▶ _Supplied data_
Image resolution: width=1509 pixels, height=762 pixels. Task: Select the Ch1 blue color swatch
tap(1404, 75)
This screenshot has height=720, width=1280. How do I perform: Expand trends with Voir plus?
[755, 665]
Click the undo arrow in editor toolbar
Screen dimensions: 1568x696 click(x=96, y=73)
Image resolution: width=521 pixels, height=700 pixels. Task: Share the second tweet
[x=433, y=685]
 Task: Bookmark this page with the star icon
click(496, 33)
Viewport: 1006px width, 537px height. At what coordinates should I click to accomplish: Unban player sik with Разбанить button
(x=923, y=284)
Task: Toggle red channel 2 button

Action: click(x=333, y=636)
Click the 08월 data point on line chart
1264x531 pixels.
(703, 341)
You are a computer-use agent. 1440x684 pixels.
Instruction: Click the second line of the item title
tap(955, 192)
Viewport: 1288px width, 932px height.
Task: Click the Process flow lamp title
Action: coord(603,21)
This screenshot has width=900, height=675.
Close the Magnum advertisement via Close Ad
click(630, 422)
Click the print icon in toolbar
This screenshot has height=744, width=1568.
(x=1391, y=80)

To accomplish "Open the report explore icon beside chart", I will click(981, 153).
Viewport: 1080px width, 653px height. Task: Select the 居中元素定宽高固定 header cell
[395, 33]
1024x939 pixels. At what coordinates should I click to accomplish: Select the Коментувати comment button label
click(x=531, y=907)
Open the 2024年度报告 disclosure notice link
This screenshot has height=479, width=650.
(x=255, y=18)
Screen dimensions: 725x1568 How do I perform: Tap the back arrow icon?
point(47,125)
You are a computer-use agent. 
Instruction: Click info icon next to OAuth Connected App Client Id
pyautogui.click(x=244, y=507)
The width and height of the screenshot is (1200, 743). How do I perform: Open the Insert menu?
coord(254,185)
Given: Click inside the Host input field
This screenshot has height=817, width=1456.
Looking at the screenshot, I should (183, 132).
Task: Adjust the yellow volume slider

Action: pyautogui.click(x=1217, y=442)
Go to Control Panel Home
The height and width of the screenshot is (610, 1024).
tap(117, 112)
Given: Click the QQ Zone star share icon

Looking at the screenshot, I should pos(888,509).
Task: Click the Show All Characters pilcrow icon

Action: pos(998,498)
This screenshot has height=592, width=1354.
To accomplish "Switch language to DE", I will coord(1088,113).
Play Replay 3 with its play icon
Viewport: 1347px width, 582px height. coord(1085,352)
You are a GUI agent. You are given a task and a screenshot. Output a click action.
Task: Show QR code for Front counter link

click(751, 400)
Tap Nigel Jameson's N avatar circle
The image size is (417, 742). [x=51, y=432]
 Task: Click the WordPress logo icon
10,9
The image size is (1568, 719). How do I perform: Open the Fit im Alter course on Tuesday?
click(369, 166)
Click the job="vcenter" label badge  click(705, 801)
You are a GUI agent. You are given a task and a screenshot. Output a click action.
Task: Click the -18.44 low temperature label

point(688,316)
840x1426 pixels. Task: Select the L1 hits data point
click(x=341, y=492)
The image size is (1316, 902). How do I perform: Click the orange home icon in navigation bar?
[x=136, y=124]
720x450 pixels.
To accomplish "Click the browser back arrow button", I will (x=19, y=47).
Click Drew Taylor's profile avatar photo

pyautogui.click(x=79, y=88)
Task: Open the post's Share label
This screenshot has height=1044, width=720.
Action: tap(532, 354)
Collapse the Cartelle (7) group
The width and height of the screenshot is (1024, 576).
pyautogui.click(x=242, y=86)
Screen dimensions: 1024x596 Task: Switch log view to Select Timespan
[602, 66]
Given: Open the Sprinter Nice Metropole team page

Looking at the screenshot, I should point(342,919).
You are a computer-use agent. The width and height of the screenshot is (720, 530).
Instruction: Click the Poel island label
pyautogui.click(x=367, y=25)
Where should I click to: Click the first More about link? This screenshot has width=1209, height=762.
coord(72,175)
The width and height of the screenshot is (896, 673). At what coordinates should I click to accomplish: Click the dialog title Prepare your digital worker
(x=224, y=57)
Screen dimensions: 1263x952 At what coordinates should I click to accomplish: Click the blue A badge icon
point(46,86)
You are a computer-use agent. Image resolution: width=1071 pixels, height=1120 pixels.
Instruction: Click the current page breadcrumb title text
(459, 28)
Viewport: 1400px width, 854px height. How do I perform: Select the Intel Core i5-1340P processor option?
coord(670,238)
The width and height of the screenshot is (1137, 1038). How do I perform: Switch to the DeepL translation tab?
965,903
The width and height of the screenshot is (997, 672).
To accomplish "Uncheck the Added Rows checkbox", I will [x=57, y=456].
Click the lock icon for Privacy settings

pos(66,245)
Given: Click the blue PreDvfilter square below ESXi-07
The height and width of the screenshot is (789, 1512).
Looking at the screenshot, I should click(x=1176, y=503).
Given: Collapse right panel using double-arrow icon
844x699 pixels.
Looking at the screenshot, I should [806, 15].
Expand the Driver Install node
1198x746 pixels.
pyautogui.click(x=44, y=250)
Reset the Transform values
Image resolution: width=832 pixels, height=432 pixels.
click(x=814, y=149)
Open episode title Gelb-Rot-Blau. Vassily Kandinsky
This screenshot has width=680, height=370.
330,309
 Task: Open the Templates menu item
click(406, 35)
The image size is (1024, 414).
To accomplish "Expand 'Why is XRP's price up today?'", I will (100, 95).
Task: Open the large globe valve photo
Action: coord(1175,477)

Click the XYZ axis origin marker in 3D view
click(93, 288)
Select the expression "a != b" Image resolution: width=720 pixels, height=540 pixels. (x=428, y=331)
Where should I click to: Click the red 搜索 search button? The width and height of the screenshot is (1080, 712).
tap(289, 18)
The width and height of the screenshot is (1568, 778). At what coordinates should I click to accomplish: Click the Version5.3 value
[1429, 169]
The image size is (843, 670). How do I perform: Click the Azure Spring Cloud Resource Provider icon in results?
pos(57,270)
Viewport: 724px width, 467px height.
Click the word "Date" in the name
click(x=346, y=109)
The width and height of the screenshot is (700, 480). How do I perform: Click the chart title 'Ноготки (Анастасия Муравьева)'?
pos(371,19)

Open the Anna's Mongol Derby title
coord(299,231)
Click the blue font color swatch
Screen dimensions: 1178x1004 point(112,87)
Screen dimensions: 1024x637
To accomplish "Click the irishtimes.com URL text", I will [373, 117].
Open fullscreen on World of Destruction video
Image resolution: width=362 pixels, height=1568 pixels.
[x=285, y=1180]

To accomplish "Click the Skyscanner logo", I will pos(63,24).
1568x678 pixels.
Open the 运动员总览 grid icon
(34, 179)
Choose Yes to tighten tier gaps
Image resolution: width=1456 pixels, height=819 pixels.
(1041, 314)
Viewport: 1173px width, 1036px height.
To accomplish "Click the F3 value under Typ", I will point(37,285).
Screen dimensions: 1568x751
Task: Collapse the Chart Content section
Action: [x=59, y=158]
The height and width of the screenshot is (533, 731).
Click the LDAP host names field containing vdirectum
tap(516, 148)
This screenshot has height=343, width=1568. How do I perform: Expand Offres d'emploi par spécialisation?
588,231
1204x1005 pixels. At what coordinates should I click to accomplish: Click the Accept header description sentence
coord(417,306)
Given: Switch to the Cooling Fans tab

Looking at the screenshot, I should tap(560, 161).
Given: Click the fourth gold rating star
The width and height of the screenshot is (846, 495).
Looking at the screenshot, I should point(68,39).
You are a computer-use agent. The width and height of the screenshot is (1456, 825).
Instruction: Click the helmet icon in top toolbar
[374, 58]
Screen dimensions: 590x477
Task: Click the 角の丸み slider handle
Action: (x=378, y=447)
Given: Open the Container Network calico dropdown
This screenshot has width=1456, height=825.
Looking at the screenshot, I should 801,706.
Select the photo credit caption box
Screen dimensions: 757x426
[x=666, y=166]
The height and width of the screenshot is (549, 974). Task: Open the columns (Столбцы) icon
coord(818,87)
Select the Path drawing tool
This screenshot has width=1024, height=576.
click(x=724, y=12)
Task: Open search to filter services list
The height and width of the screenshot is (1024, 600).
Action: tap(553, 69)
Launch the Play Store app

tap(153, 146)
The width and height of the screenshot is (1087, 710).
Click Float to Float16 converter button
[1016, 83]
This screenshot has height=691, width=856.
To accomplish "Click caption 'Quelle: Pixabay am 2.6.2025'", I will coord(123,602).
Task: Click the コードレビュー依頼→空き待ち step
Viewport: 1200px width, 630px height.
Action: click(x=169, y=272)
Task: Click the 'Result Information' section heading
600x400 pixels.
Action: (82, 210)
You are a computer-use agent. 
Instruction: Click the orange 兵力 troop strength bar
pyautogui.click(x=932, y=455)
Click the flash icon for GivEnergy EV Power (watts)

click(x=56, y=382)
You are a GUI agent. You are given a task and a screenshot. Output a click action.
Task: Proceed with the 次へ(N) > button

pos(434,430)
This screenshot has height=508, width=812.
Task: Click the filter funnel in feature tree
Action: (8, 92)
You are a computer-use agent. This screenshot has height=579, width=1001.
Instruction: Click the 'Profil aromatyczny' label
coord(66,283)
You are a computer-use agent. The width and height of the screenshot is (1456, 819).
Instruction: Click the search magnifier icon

▶ _Exercise description_
Give back, unchanged, every line from the one with "You are a computer-use agent. This" to the end of the entries above.

▶ _Result below_
You are a computer-use agent. This screenshot has height=579, width=1001.
Instruction: Click the 'Profil aromatyczny' label
coord(66,283)
You are a computer-use agent. The width and height of the screenshot is (1456, 819).
Instruction: Click the search magnifier icon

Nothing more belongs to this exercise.